Effects of GST-p53 on the ability of
topoisomerase II to mediate DNA cleavage and
religation. A, DNA cleavage reactions contained 0.2 µg of negatively supercoiled pBluescript, 50 µM
etoposide, and 300 nM GST or GST-p53. The reactions were
initiated by addition of the indicated amounts of topoisomerase II.

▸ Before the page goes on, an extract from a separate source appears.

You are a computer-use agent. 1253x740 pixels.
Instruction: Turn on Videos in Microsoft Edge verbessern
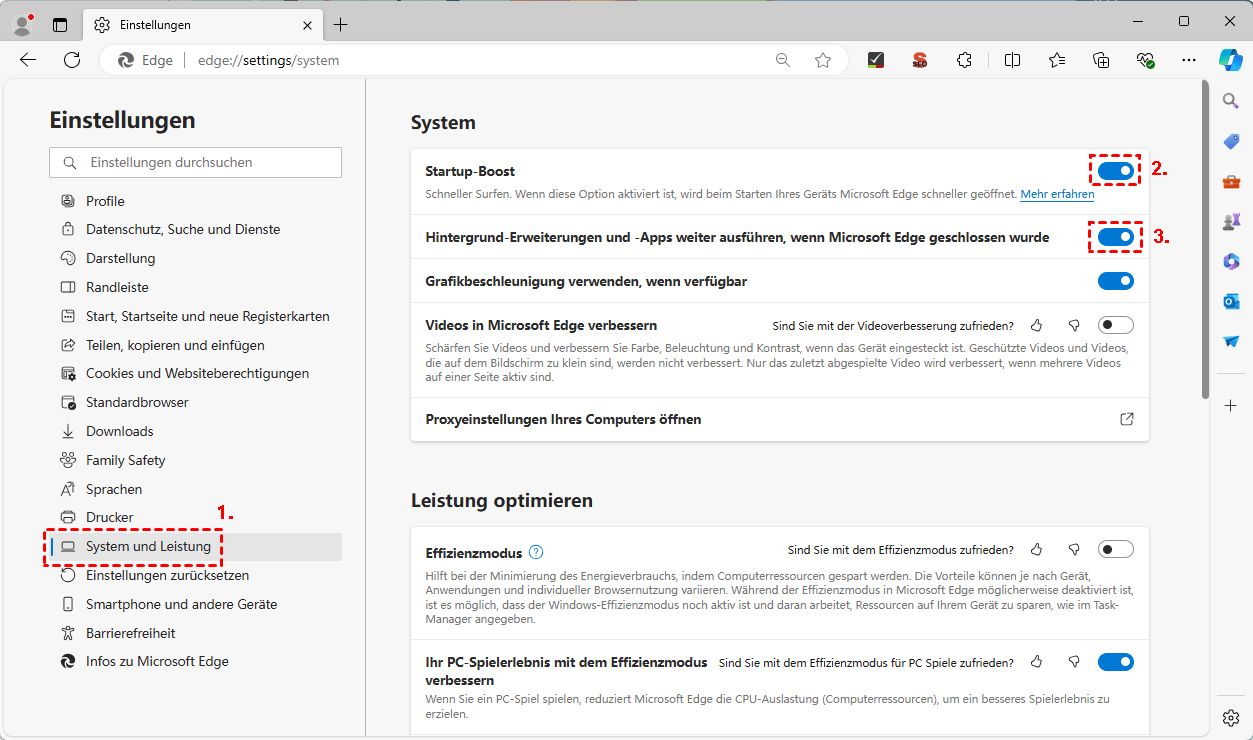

The positions of open circular (oc), linear
(lin), supercoiled (sc), and relaxed DNA
(rel) are indicated. Lanes 1 and 8 contained supercoiled and linear DNA, respectively. B,
cleavage reactions were performed on a whole pBluescript in the
presence of GST or GST-p53 or buffer. The cleavage products were
linearlized with HindIII and anaylzed on a 1.2% agarose gel
containing 0.5 µg/ml ethidium bromide. The DNA was transferred onto
nylon membrane and hybridized with radiolabeled probe as described
under "Experimental Procedures." C, a large reaction
mixture (120 µl) containing 50 µM etoposide and 300 nM GST or GST-p53 was incubated with 12 units of
topoisomerase II. The reaction mixture was then heated to 65 °C,
and aliquotes (20 µl) were withdrawn at various times after heat
treatment. The reactions were terminated by addition of SDS and
proteinase K as described under "Experimental Procedures."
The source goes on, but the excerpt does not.